───── Page text

Curry Kirkpatrick's article They're SEC-ond to None (Feb. 21) on the Southeastern Conference and its basketball parity was interesting. It's amazing to see a group of teams trading positions from top to bottom, week after week. However, I couldn't help noticing the comment by Georgia Coach Hugh Durham that North Carolina "took the week off" when it played The Citadel and Furman on one weekend in the middle of the conference schedule. This remark seemed unfair coming from a man whose team took the month of December off, playing the likes of Randolph-Macon, Georgia State, Central Wesleyan and Augusta. Compared to that, Carolina's schedule is awesome.
Broken Arrow, Okla.
Your article praising SEC basketball was right on the mark. The conference has been strong from top to bottom for several years. However, asserting that "the middle-rung schools would blow out the third-or fourth-place teams from anywhere else" is absurd. I doubt if they could blow out Purdue, Minnesota, Illinois and Iowa, the third-through sixth-place teams in the Big Ten after last weekend. Iowa has lost seven Big Ten games, yet has beaten Indiana twice. After a down time last season, the Big Ten has returned to power. While the SEC has an impressive 81-18 record in non-conference games, the Big Ten is even better at 85-18.
DA NEW BROONS
Congratulations on finally noticing the best team in hockey (The Doggone Bruins May Go All the Way, Feb. 14). Although Jack Falla wrote an engaging article on Boston's Pete Peeters & Co., he didn't place enough emphasis on the value of Rick Middleton, perhaps the most complete and most underrated hockey player since Jacques Lemaire. Of course, the emergence of such stars as Peeters, Barry Pederson and Keith and Bruce Crowder has helped Da Broons attain their lofty status, but Middleton's extraordinary play has been "the straw that stirred the drink," as Reggie Jackson might say. If Middleton is not the best two-way performer in hockey today, then Gordie Howe must still be playing somewhere!
Jack Falla's piece on the Bruins was excellent. His hockey writing is a welcome addition to SI. One correction, however: The Bruins' team record for most shutouts by a goaltender is held by Hal Winkler, not Terry Sawchuk. Winkler had 15 shutouts for the Bruins during the 1927-28 season.
In addition, Hall of Fame Goalie Frank Brimsek had 10 shutouts for the Bruins in 1938-39, and fellow Hall of Famer Tiny Thompson had 10 in 1935-36, 11 in 1932-33, nine in 1931-32 and 12 in 1928-29.
Pete Peeters' performance—seven shutouts so far this season—may indeed place him in the company of such hallowed goalies someday.

──────────

■ What the task asks
In the sports letters:
(a) What record in non-conference games does one writer give for the Big Ten?
(b) Which goaltender holds the Bruins' team record for most shutouts, and how many did he have?
(c) How many shutouts has Pete Peeters had so far this season?
Answer from the sports letters alone.

───── Given data

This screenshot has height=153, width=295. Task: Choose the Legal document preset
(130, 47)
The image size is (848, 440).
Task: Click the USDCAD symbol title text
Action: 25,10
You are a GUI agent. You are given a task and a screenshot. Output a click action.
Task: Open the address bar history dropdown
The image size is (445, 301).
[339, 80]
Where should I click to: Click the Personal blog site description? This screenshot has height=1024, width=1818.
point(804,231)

──────────
───── Given data

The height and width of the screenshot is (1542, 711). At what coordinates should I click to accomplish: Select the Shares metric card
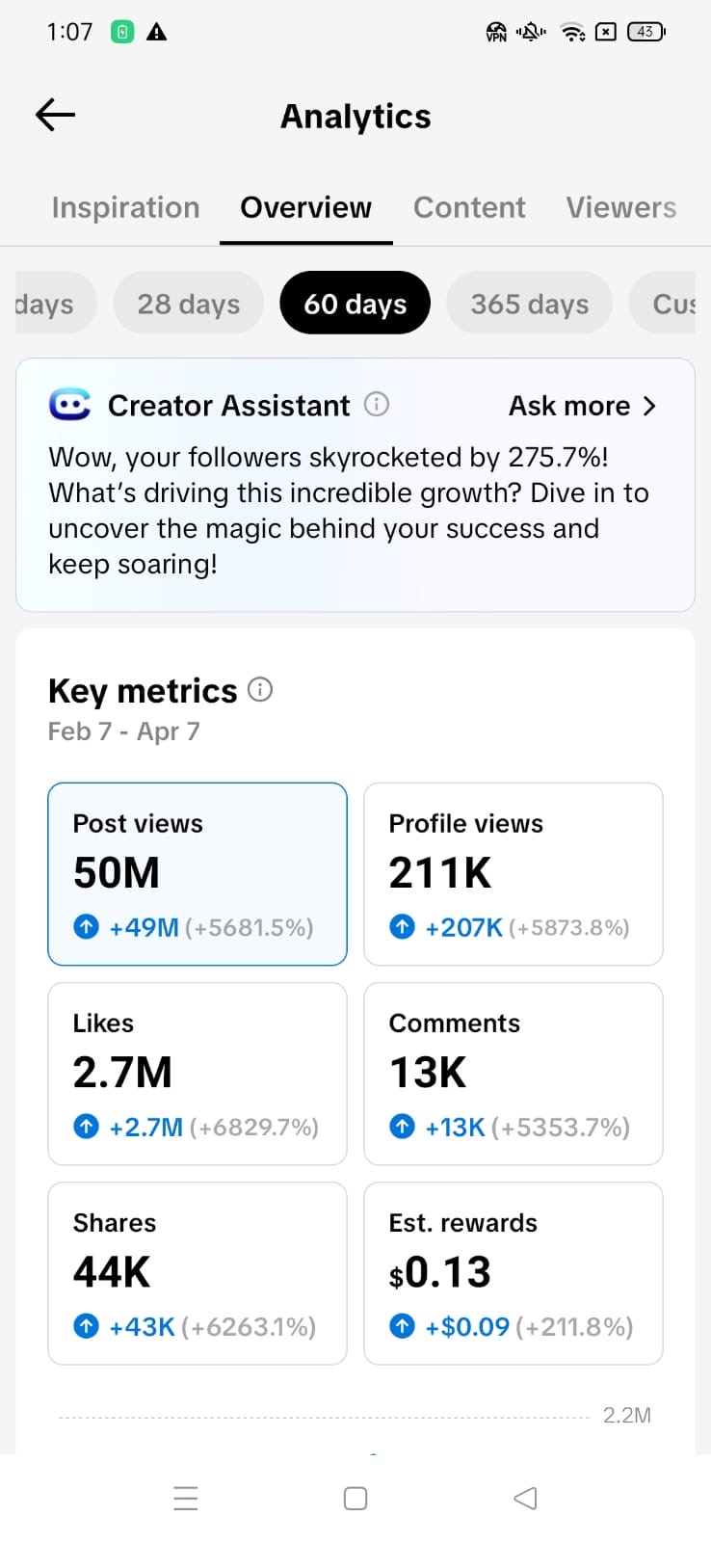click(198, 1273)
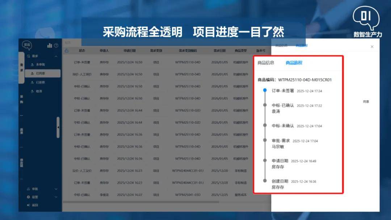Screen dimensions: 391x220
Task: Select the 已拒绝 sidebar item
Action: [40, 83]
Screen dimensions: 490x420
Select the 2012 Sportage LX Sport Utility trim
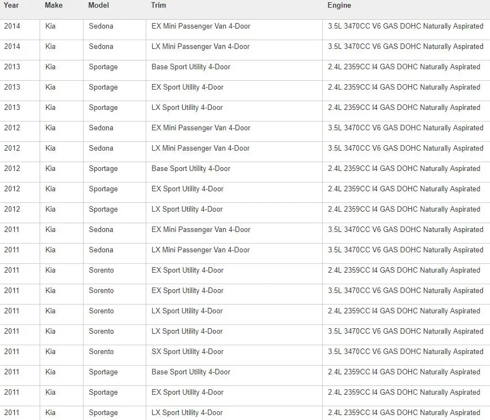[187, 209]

──────────

■ Result
(a) 85-18.
(b) Hal Winkler, with 15 shutouts in the 1927-28 season.
(c) Seven.